DATA: Begin
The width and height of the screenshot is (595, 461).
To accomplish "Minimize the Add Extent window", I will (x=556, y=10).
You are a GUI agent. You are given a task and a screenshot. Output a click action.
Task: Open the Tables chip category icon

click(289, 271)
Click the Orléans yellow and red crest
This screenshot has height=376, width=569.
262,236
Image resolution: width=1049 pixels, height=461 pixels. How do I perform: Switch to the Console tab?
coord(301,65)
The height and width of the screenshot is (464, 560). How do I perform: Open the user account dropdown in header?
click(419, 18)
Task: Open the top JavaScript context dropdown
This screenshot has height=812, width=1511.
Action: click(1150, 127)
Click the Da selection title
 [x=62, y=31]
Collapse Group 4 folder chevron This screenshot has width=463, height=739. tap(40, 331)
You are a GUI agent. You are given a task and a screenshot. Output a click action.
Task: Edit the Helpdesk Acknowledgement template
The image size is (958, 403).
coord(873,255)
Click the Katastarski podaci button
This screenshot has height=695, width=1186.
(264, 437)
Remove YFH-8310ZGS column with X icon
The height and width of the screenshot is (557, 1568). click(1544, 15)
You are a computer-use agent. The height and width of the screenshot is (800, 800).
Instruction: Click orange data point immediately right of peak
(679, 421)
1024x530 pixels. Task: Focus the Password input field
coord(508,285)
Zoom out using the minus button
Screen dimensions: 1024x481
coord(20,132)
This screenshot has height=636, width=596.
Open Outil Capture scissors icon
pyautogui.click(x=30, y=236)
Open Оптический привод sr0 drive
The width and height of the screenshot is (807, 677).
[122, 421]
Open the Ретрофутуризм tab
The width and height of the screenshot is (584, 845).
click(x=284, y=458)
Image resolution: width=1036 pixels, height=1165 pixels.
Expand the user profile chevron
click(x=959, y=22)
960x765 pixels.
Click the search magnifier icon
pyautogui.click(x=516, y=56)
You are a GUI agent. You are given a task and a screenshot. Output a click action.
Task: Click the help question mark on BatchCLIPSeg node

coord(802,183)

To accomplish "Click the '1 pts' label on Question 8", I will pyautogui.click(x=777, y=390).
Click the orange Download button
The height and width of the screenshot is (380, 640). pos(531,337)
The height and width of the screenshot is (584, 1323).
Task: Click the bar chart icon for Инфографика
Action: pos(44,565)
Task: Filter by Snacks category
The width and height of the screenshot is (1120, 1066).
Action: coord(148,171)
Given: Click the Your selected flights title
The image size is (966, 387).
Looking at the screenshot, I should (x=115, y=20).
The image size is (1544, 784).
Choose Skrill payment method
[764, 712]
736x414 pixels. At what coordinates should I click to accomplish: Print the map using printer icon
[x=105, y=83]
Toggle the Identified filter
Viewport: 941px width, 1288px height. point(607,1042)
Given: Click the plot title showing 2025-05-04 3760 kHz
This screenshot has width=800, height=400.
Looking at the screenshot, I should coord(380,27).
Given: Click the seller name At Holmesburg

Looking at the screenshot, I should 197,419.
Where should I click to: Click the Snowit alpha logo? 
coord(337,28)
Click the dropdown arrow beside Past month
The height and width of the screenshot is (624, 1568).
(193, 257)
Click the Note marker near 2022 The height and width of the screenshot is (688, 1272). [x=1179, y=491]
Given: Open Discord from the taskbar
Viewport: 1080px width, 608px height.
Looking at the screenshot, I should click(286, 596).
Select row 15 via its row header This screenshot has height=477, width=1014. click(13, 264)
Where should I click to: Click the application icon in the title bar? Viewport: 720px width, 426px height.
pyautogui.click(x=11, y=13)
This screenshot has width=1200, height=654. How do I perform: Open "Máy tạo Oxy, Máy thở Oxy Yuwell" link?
DATA: End
*TRY IT*: Each entry above needs to be output exactly.

*TASK ANSWER*:
The width and height of the screenshot is (595, 461).
To accomplish "Minimize the Add Extent window", I will (x=556, y=10).
You are a GUI agent. You are given a task and a screenshot. Output a click action.
Task: Open the Tables chip category icon

click(289, 271)
Click the Orléans yellow and red crest
This screenshot has height=376, width=569.
262,236
Image resolution: width=1049 pixels, height=461 pixels. How do I perform: Switch to the Console tab?
coord(301,65)
The height and width of the screenshot is (464, 560). How do I perform: Open the user account dropdown in header?
click(419, 18)
Task: Open the top JavaScript context dropdown
This screenshot has height=812, width=1511.
Action: click(1150, 127)
Click the Da selection title
 [x=62, y=31]
Collapse Group 4 folder chevron This screenshot has width=463, height=739. tap(40, 331)
You are a GUI agent. You are given a task and a screenshot. Output a click action.
Task: Edit the Helpdesk Acknowledgement template
The image size is (958, 403).
coord(873,255)
Click the Katastarski podaci button
This screenshot has height=695, width=1186.
(264, 437)
Remove YFH-8310ZGS column with X icon
The height and width of the screenshot is (557, 1568). click(1544, 15)
You are a computer-use agent. The height and width of the screenshot is (800, 800).
Instruction: Click orange data point immediately right of peak
(679, 421)
1024x530 pixels. Task: Focus the Password input field
coord(508,285)
Zoom out using the minus button
Screen dimensions: 1024x481
coord(20,132)
This screenshot has height=636, width=596.
Open Outil Capture scissors icon
pyautogui.click(x=30, y=236)
Open Оптический привод sr0 drive
The width and height of the screenshot is (807, 677).
[122, 421]
Open the Ретрофутуризм tab
The width and height of the screenshot is (584, 845).
click(x=284, y=458)
Image resolution: width=1036 pixels, height=1165 pixels.
Expand the user profile chevron
click(x=959, y=22)
960x765 pixels.
Click the search magnifier icon
pyautogui.click(x=516, y=56)
You are a GUI agent. You are given a task and a screenshot. Output a click action.
Task: Click the help question mark on BatchCLIPSeg node

coord(802,183)

To accomplish "Click the '1 pts' label on Question 8", I will pyautogui.click(x=777, y=390).
Click the orange Download button
The height and width of the screenshot is (380, 640). pos(531,337)
The height and width of the screenshot is (584, 1323).
Task: Click the bar chart icon for Инфографика
Action: pos(44,565)
Task: Filter by Snacks category
The width and height of the screenshot is (1120, 1066).
Action: coord(148,171)
Given: Click the Your selected flights title
The image size is (966, 387).
Looking at the screenshot, I should (x=115, y=20).
The image size is (1544, 784).
Choose Skrill payment method
[764, 712]
736x414 pixels. At what coordinates should I click to accomplish: Print the map using printer icon
[x=105, y=83]
Toggle the Identified filter
Viewport: 941px width, 1288px height. point(607,1042)
Given: Click the plot title showing 2025-05-04 3760 kHz
This screenshot has width=800, height=400.
Looking at the screenshot, I should coord(380,27).
Given: Click the seller name At Holmesburg

Looking at the screenshot, I should 197,419.
Where should I click to: Click the Snowit alpha logo? 
coord(337,28)
Click the dropdown arrow beside Past month
The height and width of the screenshot is (624, 1568).
(193, 257)
Click the Note marker near 2022 The height and width of the screenshot is (688, 1272). [x=1179, y=491]
Given: Open Discord from the taskbar
Viewport: 1080px width, 608px height.
Looking at the screenshot, I should click(286, 596).
Select row 15 via its row header This screenshot has height=477, width=1014. click(13, 264)
Where should I click to: Click the application icon in the title bar? Viewport: 720px width, 426px height.
pyautogui.click(x=11, y=13)
This screenshot has width=1200, height=654. How do I perform: Open "Máy tạo Oxy, Máy thở Oxy Yuwell" link?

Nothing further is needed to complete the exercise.